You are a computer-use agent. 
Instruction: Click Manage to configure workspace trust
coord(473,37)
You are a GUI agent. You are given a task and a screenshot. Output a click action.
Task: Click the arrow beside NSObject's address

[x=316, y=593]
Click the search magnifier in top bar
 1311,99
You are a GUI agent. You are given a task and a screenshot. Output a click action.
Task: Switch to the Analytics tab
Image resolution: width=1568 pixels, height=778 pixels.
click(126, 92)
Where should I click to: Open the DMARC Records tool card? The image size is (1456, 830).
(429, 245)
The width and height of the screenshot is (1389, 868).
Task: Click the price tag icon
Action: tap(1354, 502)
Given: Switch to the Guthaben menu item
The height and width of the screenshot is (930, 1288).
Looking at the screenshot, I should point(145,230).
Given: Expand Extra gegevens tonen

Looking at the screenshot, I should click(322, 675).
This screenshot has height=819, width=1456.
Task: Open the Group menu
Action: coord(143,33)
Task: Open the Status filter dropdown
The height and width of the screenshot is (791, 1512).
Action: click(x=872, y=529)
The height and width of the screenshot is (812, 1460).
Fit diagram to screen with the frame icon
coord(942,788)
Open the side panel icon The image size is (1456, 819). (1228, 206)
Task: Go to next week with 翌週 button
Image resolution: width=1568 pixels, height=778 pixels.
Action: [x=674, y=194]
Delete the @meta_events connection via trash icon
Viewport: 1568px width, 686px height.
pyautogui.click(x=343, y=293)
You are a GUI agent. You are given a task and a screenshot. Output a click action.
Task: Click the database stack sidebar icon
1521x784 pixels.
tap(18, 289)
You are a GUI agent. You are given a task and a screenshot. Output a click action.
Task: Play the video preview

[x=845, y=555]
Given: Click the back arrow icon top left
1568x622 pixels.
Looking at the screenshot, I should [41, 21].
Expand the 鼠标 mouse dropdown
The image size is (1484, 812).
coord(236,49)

• [PROMPT]: Could you give again exactly the lines from the line containing "Where should I" through the final line of the data above, and no others?

• [SOLUTION FOR THIS TASK]:
Where should I click to: Open the DMARC Records tool card? The image size is (1456, 830).
(429, 245)
The width and height of the screenshot is (1389, 868).
Task: Click the price tag icon
Action: tap(1354, 502)
Given: Switch to the Guthaben menu item
The height and width of the screenshot is (930, 1288).
Looking at the screenshot, I should point(145,230).
Given: Expand Extra gegevens tonen

Looking at the screenshot, I should click(322, 675).
This screenshot has height=819, width=1456.
Task: Open the Group menu
Action: coord(143,33)
Task: Open the Status filter dropdown
The height and width of the screenshot is (791, 1512).
Action: click(x=872, y=529)
The height and width of the screenshot is (812, 1460).
Fit diagram to screen with the frame icon
coord(942,788)
Open the side panel icon The image size is (1456, 819). (1228, 206)
Task: Go to next week with 翌週 button
Image resolution: width=1568 pixels, height=778 pixels.
Action: [x=674, y=194]
Delete the @meta_events connection via trash icon
Viewport: 1568px width, 686px height.
pyautogui.click(x=343, y=293)
You are a GUI agent. You are given a task and a screenshot. Output a click action.
Task: Click the database stack sidebar icon
1521x784 pixels.
tap(18, 289)
You are a GUI agent. You are given a task and a screenshot. Output a click action.
Task: Play the video preview

[x=845, y=555]
Given: Click the back arrow icon top left
1568x622 pixels.
Looking at the screenshot, I should [41, 21].
Expand the 鼠标 mouse dropdown
The image size is (1484, 812).
coord(236,49)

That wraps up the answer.